═══ Working data ═══

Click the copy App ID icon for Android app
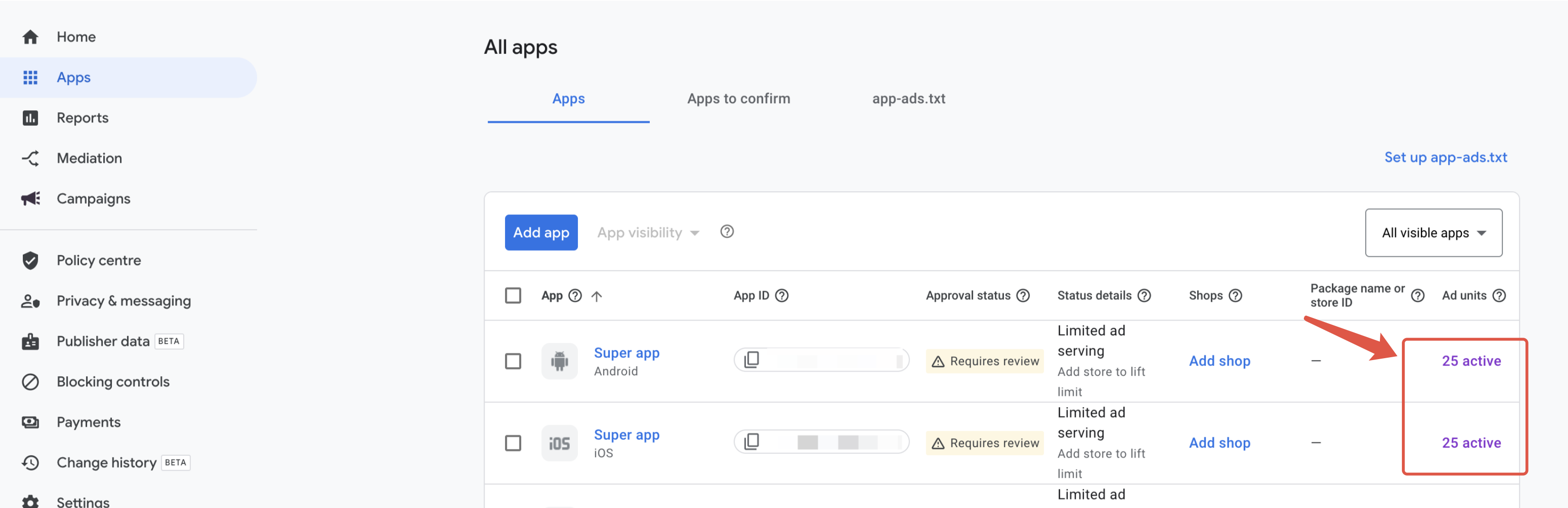 tap(752, 360)
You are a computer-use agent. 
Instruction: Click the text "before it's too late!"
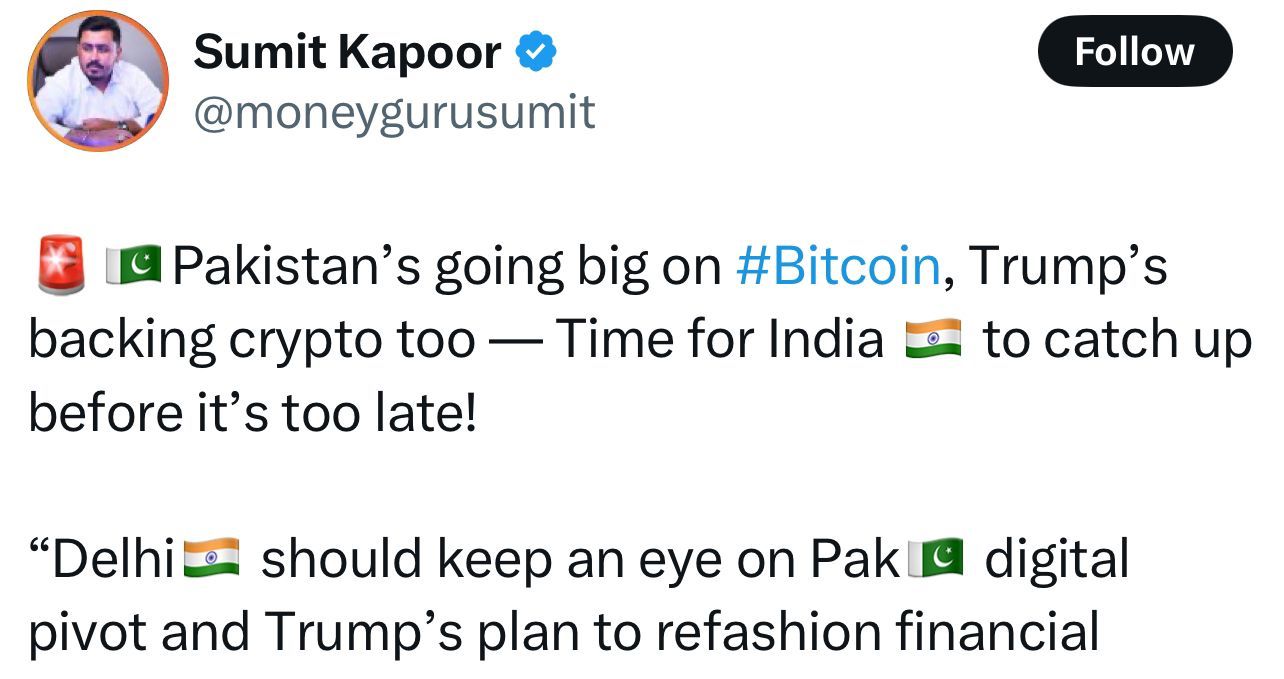[253, 413]
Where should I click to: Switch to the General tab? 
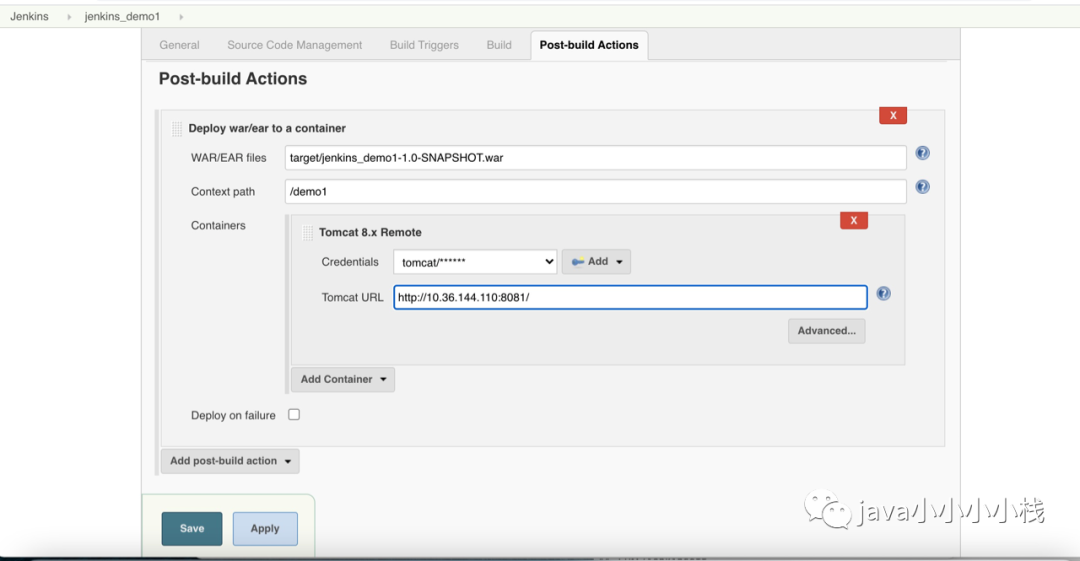tap(180, 45)
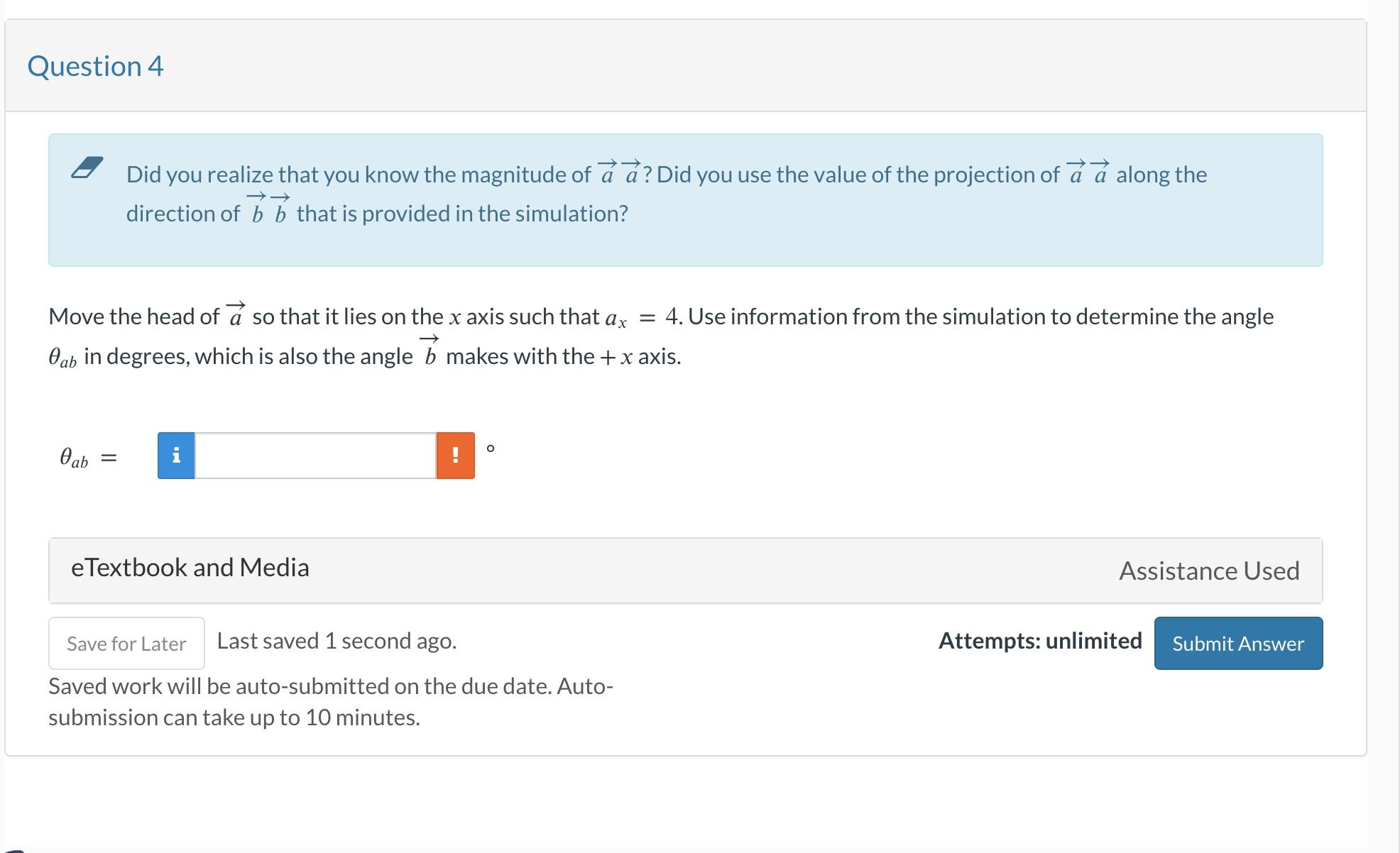Click the blue info icon beside answer field
Screen dimensions: 1400x853
coord(176,456)
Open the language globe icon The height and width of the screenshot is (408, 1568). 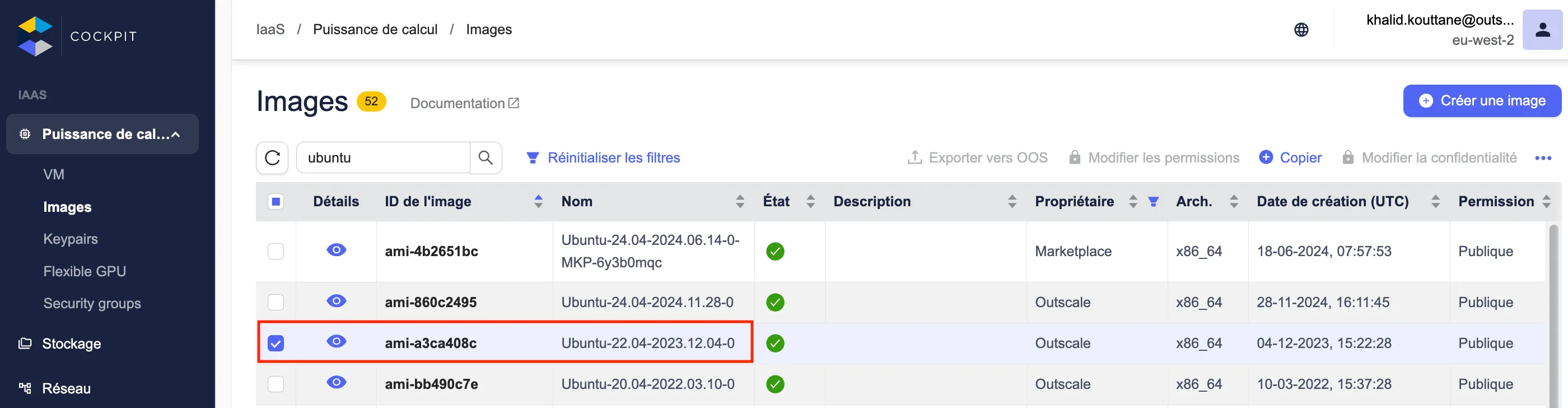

═══

Task directions: The answer must be an exact copy of every record above, minus the pictures.

Expected answer:
Click the copy App ID icon for Android app
 tap(752, 360)
You are a computer-use agent. 
Instruction: Click the text "before it's too late!"
[253, 413]
Where should I click to: Switch to the General tab? 
tap(180, 45)
Click the blue info icon beside answer field
Screen dimensions: 1400x853
coord(176,456)
Open the language globe icon The height and width of the screenshot is (408, 1568). 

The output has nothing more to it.